今月7日付の標題のペーパーとリーフレット(使用者向け、労働者向け)が
厚生労働本省サイトで公開されています。
留意事項のペーパーでは、
〇 労働契約の締結時に明示すべき労働条件
〇 就業規則に規定すべき事項
〇 労働契約に定めることが考えられる事項
〇 労働者を実際に労働されるに当たっての労働時間等の扱い
といった項目を中心に、関係法令を挙げて説明し、シフト制で留意すべき点を明らかにしています。

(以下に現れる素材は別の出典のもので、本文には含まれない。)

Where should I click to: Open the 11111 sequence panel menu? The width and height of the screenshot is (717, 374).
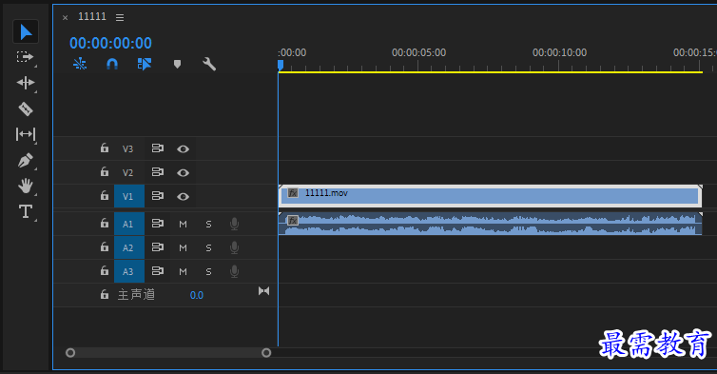pyautogui.click(x=120, y=17)
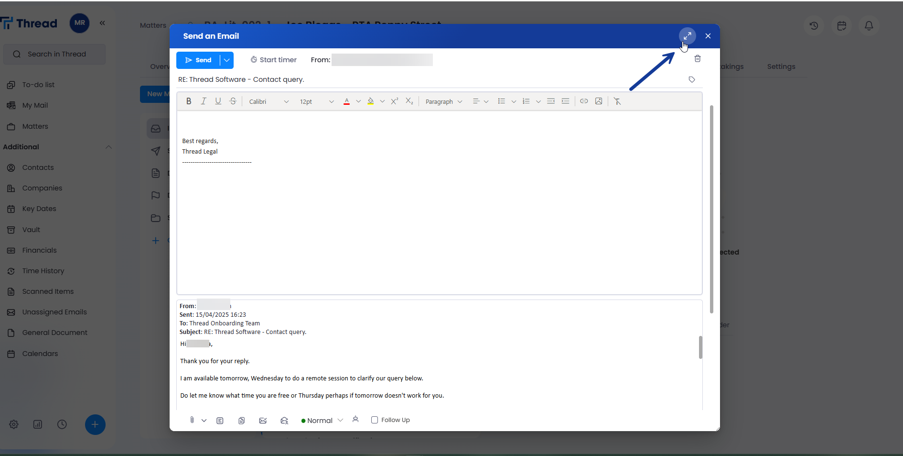Toggle bold formatting

pos(189,101)
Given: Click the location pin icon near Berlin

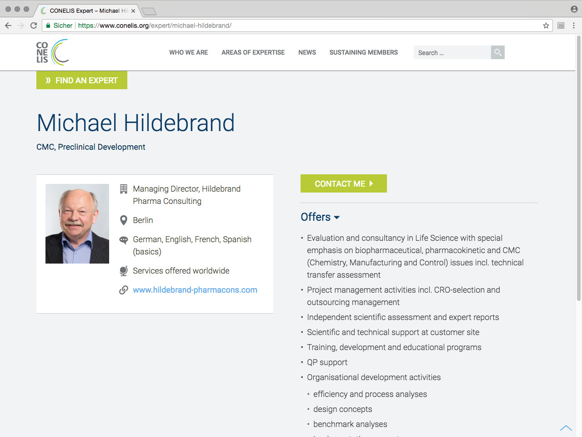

この投稿では、このペーパーの中で、特にシフト制に着目した留意事項を見ていきます。
【労働契約の締結時に明示すべき労働条件】
労働契約締結時に書面で労働者に明示することが法律で定められている労働条件のうち、特に問題になりやすい「始業および終業の時刻」「休日」について、次のような留意事項を示しています。
〇 労働条件通知書など(※)で「始業及び就業の時刻」を明示するとき、単に「シフトによる」とするだけ
では足りず、
・書面に労働日ごとの始業及び終業時刻を明記する
・書面に原則的な始業及び終業時刻を記載した上で、一定期間のシフト表などを明示の書面とあわせて
労働者に渡す
などの対応が必要であること。
〇 「休日」について、労働契約の締結時に、
・休日が定まっている場合は、明示しなければならない
・具体的な曜日などが確定していない場合は、休日の設定に関する基本的な考え方を明示しなければ
ならない
(※) 労働者に交付する書面の様式は自由ですが、厚生労働省がモデル労働条件通知書としてひな形を
公開しています。
また、その労働者に適用する部分を明確にして就業規則を渡す対応も可能です。
【就業規則に規定すべき事項】
シフト制労働者の始業及び終業の時刻や休日について、就業規則上「個別の労働契約による」、「シフトによる」といった記載をするだけでは、就業規則の作成義務(※)を果たしたことにならないこと。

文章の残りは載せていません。